Sheffield’s unemployment total is declining more slowly than many other parts of the country – despite a fall of more than 18 per cent over the last year.
A map published by the Financial Times has revealed a big difference in the rate at which people are returning to work across the UK as the economic recovery gathers pace.
The most recent figures from the Office of National Statistics show the number of job seekers’ allowance claimants in Sheffield fell by 3,285 in January 2014 to 14,476, compared with 17,761 in January 2013.
All areas apart from one district in Northern Ireland saw declines.
However, the Financial Times map showed Sheffield and other provincial towns and cities are lagging behind rural and southern areas.

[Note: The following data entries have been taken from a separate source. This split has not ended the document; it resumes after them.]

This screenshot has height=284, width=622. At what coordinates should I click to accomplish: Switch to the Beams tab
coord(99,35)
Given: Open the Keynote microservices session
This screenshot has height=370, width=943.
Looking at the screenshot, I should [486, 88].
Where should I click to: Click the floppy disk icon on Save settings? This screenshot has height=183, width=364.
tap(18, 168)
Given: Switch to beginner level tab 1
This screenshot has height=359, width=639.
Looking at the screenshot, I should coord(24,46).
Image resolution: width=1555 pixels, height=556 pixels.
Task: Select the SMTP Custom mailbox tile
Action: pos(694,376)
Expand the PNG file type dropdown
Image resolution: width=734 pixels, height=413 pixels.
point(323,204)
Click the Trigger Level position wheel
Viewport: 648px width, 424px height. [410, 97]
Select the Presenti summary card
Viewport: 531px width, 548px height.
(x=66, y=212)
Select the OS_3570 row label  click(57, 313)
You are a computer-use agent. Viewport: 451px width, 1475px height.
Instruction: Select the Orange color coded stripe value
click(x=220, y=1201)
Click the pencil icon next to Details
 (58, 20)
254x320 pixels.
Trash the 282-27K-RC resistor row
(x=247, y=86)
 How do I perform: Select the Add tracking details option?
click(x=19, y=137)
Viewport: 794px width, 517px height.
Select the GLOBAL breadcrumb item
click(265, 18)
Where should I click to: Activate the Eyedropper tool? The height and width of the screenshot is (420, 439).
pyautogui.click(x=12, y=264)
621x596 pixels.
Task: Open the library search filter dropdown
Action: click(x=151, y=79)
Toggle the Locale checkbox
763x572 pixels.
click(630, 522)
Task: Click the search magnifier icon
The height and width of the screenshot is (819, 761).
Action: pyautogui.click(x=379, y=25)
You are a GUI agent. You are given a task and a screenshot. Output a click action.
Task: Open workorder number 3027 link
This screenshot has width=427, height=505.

In Sheffield, Rotherham and Doncaster – along with cities such as Liverpool, Leeds, Bradford and Birmingham – unemployment has dropped by between 10 and 19 per cent.
Meanwhile, some rural boroughs including parts of the Midlands, North Yorkshire and the prosperous South East, have seen falls in unemployment of more than 30 per cent.
Clive Betts, Sheffield South East Labour MP, said: “The Government’s cuts have been felt hardest in areas with a lot of public sector jobs – so Sheffield and other northern cities have been left more exposed to prolonged unemployment than other parts of the country.”
Sheffield business leaders have called on the city’s economic and political leaders to pull together to ensure it is ‘part of the recovery’.
Richard Wright, executive director of Sheffield Chamber of Commerce and Industry, said: “Yes, the UK economy is picking up, but Sheffield needs to make sure it is part of that recovery and not left behind playing catch-up.”
“We need to see more inward investment, more exports from the city region, more business funding, more expansions into new markets, more incentive to take on staff and ultimately more ambition from everyone to make this city great again.”
Deputy Prime Minister and Sheffield Hallam MP Nick Clegg said: “Sheffield has seen an increase of 16,300 people in work since 2010, although there is still much more to do.”